The first method addresses nonignorable unit nonresponse and attrition in a panel survey with a refreshment sample. Panel surveys typically suffer from attrition, which can lead to biased inference when basing analysis only on cases that complete all waves of the panel. Unfortunately, the panel data alone cannot inform the extent of the bias due to attrition, so analysts must make strong and untestable assumptions about the missing data mechanism. Many panel studies also include refreshment samples, which are data collected from a random sample of new
individuals during some later wave of the panel. Refreshment samples offer information that can be utilized to correct for biases induced by nonignorable attrition while reducing reliance on strong assumptions about the attrition process. To date, these bias correction methods have not dealt with two key practical issues in panel studies: unit nonresponse in the initial wave of the panel and in the
refreshment sample itself. As we illustrate, nonignorable unit nonresponse
can significantly compromise the analyst's ability to use the refreshment samples for attrition bias correction. Thus, it is crucial for analysts to assess how sensitive their inferences---corrected for panel attrition---are to different assumptions about the nature of the unit nonresponse. We present an approach that facilitates such sensitivity analyses, both for suspected nonignorable unit nonresponse
in the initial wave and in the refreshment sample. We illustrate the approach using simulation studies and an analysis of data from the 2007-2008 Associated Press/Yahoo News election panel study.
The second method incorporates informative prior beliefs about
marginal probabilities into Bayesian latent class models for categorical data.
The basic idea is to append synthetic observations to the original data such that
(i) the empirical distributions of the desired margins match those of the prior beliefs, and (ii) the values of the remaining variables are left missing. The degree of prior uncertainty is controlled by the number of augmented records. Posterior inferences can be obtained via typical MCMC algorithms for latent class models, tailored to deal efficiently with the missing values in the concatenated data.
We illustrate the approach using a variety of simulations based on data from the American Community Survey, including an example of how augmented records can be used to fit latent class models to data from stratified samples.

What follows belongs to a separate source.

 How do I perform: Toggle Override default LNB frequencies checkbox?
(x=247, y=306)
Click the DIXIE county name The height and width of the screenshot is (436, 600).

The third method leverages the information from a gold standard survey to model reporting error. Survey data are subject to reporting error when respondents misunderstand the question or accidentally select the wrong response. Sometimes survey respondents knowingly select the wrong response, for example, by reporting a higher level of education than they actually have attained. We present an approach that allows an analyst to model reporting error by incorporating information from a gold standard survey. The analyst can specify various reporting error models and assess how sensitive their conclusions are to different assumptions about the reporting error process. We illustrate the approach using simulations based on data from the 1993 National Survey of College Graduates. We use the method to impute error-corrected educational attainments in the 2010 American Community Survey using the 2010 National Survey of College Graduates as the gold standard survey.